_Supplied records_
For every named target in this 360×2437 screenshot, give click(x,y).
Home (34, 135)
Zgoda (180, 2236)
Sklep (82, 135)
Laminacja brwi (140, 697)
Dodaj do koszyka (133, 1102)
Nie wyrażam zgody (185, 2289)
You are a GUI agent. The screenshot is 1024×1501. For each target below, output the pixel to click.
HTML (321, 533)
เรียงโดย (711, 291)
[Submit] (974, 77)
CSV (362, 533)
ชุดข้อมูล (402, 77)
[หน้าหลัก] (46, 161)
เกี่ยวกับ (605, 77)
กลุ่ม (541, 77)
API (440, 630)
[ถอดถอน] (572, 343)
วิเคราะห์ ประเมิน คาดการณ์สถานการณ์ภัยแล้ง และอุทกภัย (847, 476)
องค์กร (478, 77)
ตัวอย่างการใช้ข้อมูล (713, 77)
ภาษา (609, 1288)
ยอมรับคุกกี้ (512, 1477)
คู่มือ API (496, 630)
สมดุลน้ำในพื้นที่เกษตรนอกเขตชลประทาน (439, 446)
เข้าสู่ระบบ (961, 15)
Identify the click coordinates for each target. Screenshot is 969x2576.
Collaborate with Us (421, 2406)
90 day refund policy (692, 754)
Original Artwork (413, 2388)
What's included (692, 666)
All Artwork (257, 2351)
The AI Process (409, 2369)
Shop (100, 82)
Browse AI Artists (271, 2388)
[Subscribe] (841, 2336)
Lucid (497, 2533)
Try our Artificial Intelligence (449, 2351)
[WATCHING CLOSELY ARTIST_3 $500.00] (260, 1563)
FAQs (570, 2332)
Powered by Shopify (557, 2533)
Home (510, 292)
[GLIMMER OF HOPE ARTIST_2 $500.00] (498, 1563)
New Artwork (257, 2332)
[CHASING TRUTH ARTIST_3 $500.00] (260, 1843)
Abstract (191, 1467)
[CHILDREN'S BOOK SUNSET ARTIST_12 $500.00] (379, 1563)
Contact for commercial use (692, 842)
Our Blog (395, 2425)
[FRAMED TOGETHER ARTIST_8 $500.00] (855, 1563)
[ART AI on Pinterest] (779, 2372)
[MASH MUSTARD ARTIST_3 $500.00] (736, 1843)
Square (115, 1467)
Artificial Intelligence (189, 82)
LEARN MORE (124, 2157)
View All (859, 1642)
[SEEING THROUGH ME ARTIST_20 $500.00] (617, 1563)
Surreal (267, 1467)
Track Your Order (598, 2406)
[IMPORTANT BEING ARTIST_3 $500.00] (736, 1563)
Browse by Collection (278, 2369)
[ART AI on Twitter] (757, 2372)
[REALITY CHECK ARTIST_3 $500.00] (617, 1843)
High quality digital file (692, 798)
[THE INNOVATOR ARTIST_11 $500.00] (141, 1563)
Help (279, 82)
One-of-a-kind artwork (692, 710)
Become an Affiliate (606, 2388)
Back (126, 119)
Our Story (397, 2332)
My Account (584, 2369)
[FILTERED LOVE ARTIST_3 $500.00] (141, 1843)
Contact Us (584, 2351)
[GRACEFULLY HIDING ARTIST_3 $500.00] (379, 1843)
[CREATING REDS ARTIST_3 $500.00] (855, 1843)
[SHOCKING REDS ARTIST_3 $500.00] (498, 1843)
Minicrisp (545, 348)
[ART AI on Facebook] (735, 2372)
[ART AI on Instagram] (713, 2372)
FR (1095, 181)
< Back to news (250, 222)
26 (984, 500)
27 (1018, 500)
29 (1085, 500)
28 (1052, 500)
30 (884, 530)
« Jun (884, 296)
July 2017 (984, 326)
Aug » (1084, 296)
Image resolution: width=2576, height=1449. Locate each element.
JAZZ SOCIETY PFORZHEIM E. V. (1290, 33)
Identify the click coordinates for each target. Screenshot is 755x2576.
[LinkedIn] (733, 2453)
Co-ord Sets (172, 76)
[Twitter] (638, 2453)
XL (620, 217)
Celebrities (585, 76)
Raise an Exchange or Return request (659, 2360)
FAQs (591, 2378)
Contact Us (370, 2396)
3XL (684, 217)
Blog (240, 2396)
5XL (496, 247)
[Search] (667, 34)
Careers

_Task to complete_
Retype the portion of the data above that starts on the line with "FR (1095, 181)" and finishes on the line with "Image resolution: width=2576, height=1449.", including both of those lines.

_Written solution_
FR (1095, 181)
< Back to news (250, 222)
26 (984, 500)
27 (1018, 500)
29 (1085, 500)
28 (1052, 500)
30 (884, 530)
« Jun (884, 296)
July 2017 (984, 326)
Aug » (1084, 296)
Image resolution: width=2576, height=1449. Locate each element.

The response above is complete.